If you were following my blog back before Easter, you may remember that I gave up fear for Lent this year. In the past, I’ve given up things like candy and French fries, which, the day after Easter, I went right back to enjoying. But fear, I hoped, would be something I could continue to live without.
Of course, I can’t. But I have become more conscious of how it crops up in my life. I try not to say things like, “I’m afraid this cake is going to stick to the pan.” Or “I’m afraid we haven’t saved enough for retirement.” And I’m working on identifying what frightens me so I can tackle it head on.
So, when I went in for my annual check-up, I knew my doctor would probably for the umpteenth time, suggest I get a T-DAP shot. I had politely declined over and over, which she apparently failed to note in my file. Or maybe she did note it with a big red circle to indicate that she needed to keep after me.
Now, it’s not the needle that scares me. It’s the stuff that squirts through the needle to lodge somewhere under my flesh and have who knows what effect on me. I mean, it’s viruses. Dead or no, this just seems like asking for trouble.

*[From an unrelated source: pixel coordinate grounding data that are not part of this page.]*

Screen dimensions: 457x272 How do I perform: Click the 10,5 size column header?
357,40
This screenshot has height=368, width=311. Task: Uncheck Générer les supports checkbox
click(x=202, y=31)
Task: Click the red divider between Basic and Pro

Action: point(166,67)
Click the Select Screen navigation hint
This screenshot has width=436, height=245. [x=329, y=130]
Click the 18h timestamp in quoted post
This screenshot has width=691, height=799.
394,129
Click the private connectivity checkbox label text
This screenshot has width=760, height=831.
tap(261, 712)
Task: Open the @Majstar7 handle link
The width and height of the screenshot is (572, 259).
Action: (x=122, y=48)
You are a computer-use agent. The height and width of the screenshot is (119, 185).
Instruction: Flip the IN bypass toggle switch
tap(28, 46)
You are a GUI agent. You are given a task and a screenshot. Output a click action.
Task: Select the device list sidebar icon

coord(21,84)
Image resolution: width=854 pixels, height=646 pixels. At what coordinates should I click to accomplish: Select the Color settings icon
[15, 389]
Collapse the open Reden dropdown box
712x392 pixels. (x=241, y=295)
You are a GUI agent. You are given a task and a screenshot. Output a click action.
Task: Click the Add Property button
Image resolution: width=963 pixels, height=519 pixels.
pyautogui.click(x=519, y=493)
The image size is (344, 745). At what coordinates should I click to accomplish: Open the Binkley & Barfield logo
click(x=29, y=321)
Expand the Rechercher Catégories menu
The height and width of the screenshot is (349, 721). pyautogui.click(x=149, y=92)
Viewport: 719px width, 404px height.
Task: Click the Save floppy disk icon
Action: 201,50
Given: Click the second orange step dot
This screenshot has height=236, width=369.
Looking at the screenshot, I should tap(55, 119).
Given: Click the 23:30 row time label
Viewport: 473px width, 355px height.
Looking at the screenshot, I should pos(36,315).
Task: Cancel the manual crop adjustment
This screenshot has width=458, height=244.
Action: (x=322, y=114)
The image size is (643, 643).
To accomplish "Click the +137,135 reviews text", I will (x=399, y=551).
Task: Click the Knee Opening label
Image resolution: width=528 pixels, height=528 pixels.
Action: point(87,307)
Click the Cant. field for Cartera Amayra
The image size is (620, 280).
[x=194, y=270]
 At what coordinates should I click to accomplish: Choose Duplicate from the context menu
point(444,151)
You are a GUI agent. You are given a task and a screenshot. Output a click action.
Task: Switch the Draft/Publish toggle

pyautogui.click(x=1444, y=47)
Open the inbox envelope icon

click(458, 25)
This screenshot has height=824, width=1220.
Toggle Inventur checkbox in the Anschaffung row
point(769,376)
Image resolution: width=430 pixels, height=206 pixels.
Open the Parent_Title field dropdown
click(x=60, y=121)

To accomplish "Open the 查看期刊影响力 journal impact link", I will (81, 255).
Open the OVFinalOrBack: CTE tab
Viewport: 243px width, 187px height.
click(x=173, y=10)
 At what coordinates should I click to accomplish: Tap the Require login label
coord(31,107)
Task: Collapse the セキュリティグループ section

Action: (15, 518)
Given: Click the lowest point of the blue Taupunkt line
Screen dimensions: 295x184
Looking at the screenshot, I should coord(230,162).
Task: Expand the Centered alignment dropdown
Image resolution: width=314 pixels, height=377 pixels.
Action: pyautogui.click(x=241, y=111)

But honestly, a shot that can protect me from tetanus, diphtheria, and whooping-cough is probably I good thing. Which is scarier: getting a shot that almost certainly won’t hurt me or walking around in a world where diseases are making a resurgence? Sigh. So when she asked me, I said, “sure,” all light-hearted like it was no big deal.
I got the shot. And other than feeling like I’d done a few extra reps with some hand weights the next day nothing happened. I didn’t have some weird reaction. I didn’t get whooping-cough. I didn’t even think about it much.
Did God want me to get a T-DAP shot? I don’t know. But I’m pretty sure he didn’t want me to agonize over whether or not to get one every time I went in for a check-up. I’m pretty sure there are other places he can use all that energy I waste being afraid.